# Requirement:
Identify the line that contains "[X] (581, 2434)" in the material. Output it and every line after it, unchanged, through the end.

# Data records:
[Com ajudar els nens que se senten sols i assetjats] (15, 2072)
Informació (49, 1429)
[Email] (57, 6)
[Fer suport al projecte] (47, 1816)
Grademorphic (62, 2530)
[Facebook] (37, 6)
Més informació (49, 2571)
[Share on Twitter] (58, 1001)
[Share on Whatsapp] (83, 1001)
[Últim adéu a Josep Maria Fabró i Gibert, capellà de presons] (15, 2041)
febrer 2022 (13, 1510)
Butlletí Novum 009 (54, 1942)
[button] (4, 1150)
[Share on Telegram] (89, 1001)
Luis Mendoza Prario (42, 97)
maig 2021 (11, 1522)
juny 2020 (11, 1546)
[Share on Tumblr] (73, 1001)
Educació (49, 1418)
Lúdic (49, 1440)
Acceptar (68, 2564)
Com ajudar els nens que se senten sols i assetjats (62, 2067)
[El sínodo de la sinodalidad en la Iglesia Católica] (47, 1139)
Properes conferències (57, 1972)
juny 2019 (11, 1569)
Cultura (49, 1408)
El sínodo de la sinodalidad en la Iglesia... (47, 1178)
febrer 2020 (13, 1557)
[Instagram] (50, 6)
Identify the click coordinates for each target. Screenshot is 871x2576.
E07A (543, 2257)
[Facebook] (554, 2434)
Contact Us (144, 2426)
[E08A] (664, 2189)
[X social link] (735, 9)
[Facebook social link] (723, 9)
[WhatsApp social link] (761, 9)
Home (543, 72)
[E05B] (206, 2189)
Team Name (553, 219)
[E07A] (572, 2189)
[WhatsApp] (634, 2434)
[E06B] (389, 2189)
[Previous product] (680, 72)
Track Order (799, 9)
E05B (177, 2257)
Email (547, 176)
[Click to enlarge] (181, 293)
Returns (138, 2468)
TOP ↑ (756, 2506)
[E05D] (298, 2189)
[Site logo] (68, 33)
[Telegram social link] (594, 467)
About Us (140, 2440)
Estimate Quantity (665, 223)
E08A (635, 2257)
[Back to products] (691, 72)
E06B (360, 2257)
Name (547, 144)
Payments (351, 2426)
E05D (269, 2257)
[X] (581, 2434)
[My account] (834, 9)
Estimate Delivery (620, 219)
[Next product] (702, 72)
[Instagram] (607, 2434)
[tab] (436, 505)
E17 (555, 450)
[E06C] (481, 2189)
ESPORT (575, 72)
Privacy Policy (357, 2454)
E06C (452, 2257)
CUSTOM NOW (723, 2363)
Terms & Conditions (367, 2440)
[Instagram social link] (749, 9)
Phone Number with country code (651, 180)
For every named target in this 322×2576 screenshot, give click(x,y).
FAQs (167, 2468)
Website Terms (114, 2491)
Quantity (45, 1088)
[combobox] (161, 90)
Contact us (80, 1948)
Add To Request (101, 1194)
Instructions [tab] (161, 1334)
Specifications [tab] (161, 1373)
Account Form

# Exercise solution:
[X] (581, 2434)
[My account] (834, 9)
Estimate Delivery (620, 219)
[Next product] (702, 72)
[Instagram] (607, 2434)
[tab] (436, 505)
E17 (555, 450)
[E06C] (481, 2189)
ESPORT (575, 72)
Privacy Policy (357, 2454)
E06C (452, 2257)
CUSTOM NOW (723, 2363)
Terms & Conditions (367, 2440)
[Instagram social link] (749, 9)
Phone Number with country code (651, 180)
For every named target in this 322×2576 screenshot, give click(x,y).
FAQs (167, 2468)
Website Terms (114, 2491)
Quantity (45, 1088)
[combobox] (161, 90)
Contact us (80, 1948)
Add To Request (101, 1194)
Instructions [tab] (161, 1334)
Specifications [tab] (161, 1373)
Account Form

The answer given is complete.